No mês seguinte, com mais de 300 mil carros encalhados nos pátios, as fábricas deram férias coletivas. "A média de vendas semanais ficou abaixo da metade do que registramos nas últimas semanas de setembro", diz Schneider.
Em meados de dezembro, o governo reduziu o Imposto sobre Produto Industrializado (IPI) e o consumidor, aos poucos, começou a voltar às lojas.
O efeito visto nas vendas de automóveis e comerciais leves não se repetiu nos caminhões e ônibus, em queda. As exportações também despencaram por causa da crise nos mercados importadores, por isso, a produção de veículos não acompanhará o desempenho recorde de vendas esperado para este ano.
O nível de emprego também não segue o ritmo das vendas. Desde dezembro, foram fechados 6,4 mil postos de trabalho nas montadoras de veículos e máquinas agrícolas. Algumas empresas esboçam uma retomada nas contratações. A Volkswagen anunciou na semana passada 200 contratações na fábrica de São Bernardo do Campo e 50 na de Taubaté.
"Estamos avaliando novas contratações", informa Cledorvino Belini, presidente da Fiat. Segundo ele, ao longo do ano, a fábrica de Betim contratou mais de mil pessoas. Ele acredita em uma "queda natural das vendas em julho, com nova retomada a partir de agosto e setembro". Levando-se em conta que o último trimestre do ano passado foi fraco, a indústria já tem um desempenho melhor do que o de 2008
Segundo André Beer, da André Beer Consult & Associados, era de se esperar que junho tivesse um desempenho tão bom. O governo deixou para a última hora a notícia de que a redução do IPI continuaria. "Foi uma antecipação de compra. Mas isso não quer dizer que o nível de vendas vá se manter assim até o fim do ano", explica Beer.
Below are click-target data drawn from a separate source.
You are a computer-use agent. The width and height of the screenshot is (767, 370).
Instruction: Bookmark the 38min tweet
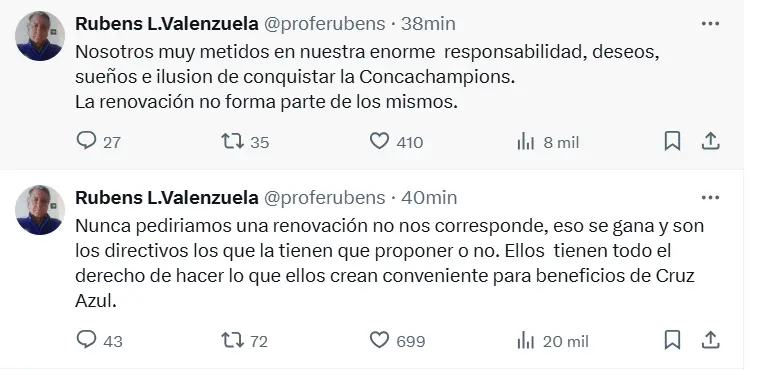pos(673,141)
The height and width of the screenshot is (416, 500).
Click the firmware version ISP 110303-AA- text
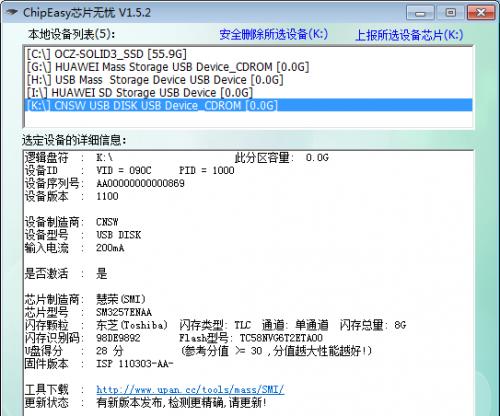coord(135,364)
Carlos Alberto Grana, presidente da Confederação Nacional dos Metalúrgicos, diz que o otimismo está longe das linhas de produção de caminhões e ônibus. "A realidade entre carros e caminhões é bem diferente. Já se percebe a indústria reconhecendo que errou na dose quando se viu diante da crise. Demitiram além da conta", avalia.
Presidente do Sindicato dos Metalúrgicos do ABC, Sergio Nobre também tem medo quanto ao futuro dos trabalhadores das linhas de produção de caminhões e ônibus. "Para os carros já vemos uma retomada lenta das contratações. Mas nas fábricas de caminhões é bem diferente. As montadoras estão com programas de demissão voluntária porque dependiam muito do mercado externo. Vamos ver se agora, com as medidas anunciadas pelo governo, há uma retomada", afirma. Nobre prevê uma recuperação das vendas dentro de 30 a 60 dias.